**TEXTE DU DOCUMENT:**
------------

Je n'aurais pas mieux trouvé le titre de cet ouvrage qui est... intriguant, n'est-ce pas ? J'ai plein de jeux de mots qui me viennent avec corps serrés, envie d'être libérés... mais :
Lucie Barette (quel humour!) nous parle de la presse féminine du XIXème siècle en interrogeant dès l'introduction sa nécessité de son existence, je cite " c'est tout de même étrange parce que je n'ai pas l'impression qu'être une femme soit un de mes choix, encore moins un de mes loisirs". La féminité comme un accessoire de faire-valoir dans un manuel de savoir-vivre. Mais ce n'est pas aussi "simple".
On a toustes des aprioris sur la presse féminine du XIXème et on peut avoir une idée limpide de décrédibiliser ce qui s'attache aux féminins par excès de misogynie intériorisé. Ce n'est pas le propos de cet ouvrage : ce livre est autant anticapitaliste et critique de la presse qu'il est féministe et engagé pour l'émancipation des femmes et de ce qui leur plait. Incompatible ? Pas si simple.

------------

**CONSIGNES À SUIVRE:**
Citez fidèlement le passage de la critique sur la presse féminine du XIXe siècle. Commencez aux mots « On a toustes » et arrêtez-vous après « Pas si simple. ».

**EXTRAITS DES DONNÉES:**
------------

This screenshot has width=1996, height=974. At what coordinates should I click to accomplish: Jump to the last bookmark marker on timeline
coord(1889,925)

------------

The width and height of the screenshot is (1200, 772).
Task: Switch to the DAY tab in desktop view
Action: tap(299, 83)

------------

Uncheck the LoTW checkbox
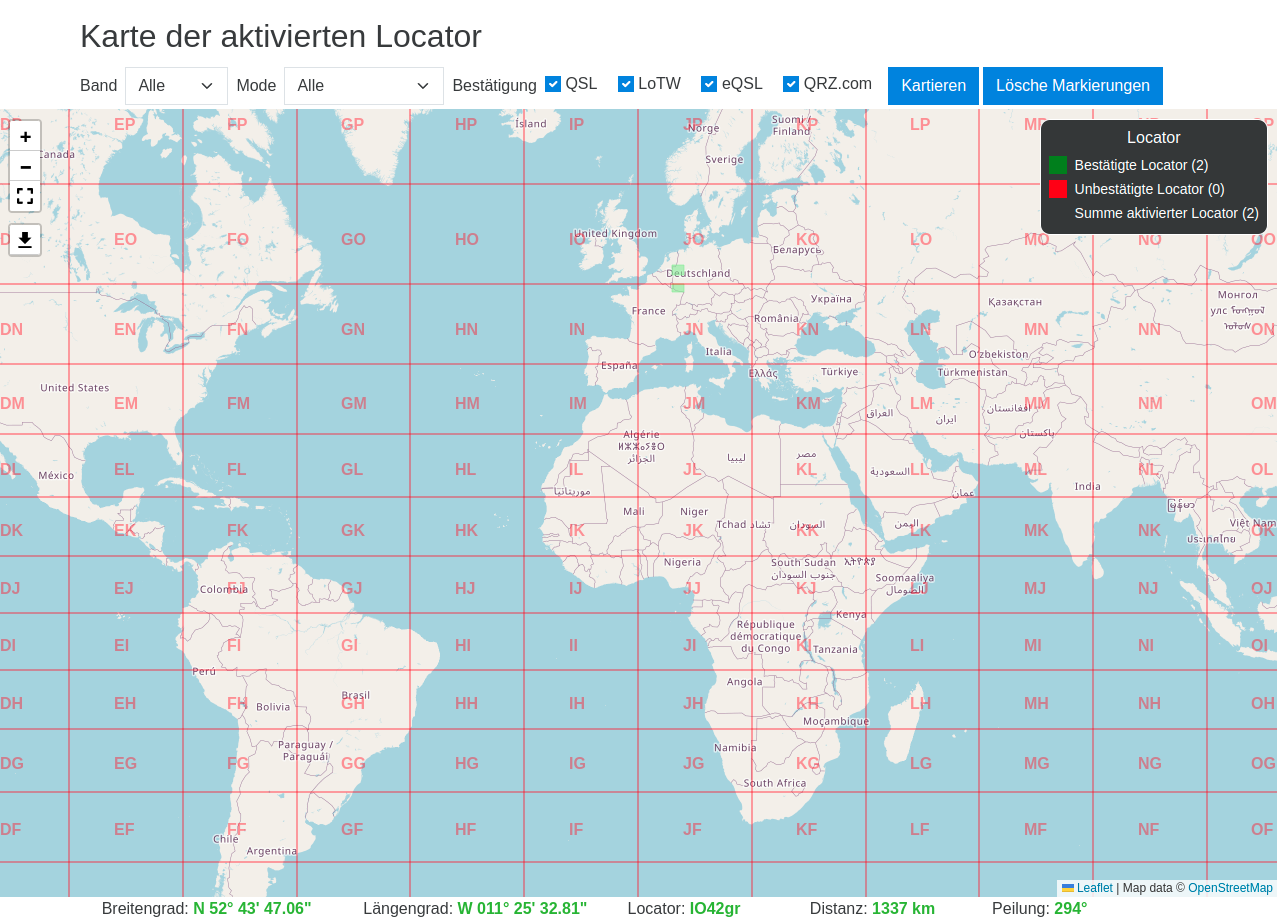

------------

**SOLUTION DU PROBLÈME:**
On a toustes des aprioris sur la presse féminine du XIXème et on peut avoir une idée limpide de décrédibiliser ce qui s'attache aux féminins par excès de misogynie intériorisé. Ce n'est pas le propos de cet ouvrage : ce livre est autant anticapitaliste et critique de la presse qu'il est féministe et engagé pour l'émancipation des femmes et de ce qui leur plait. Incompatible ? Pas si simple.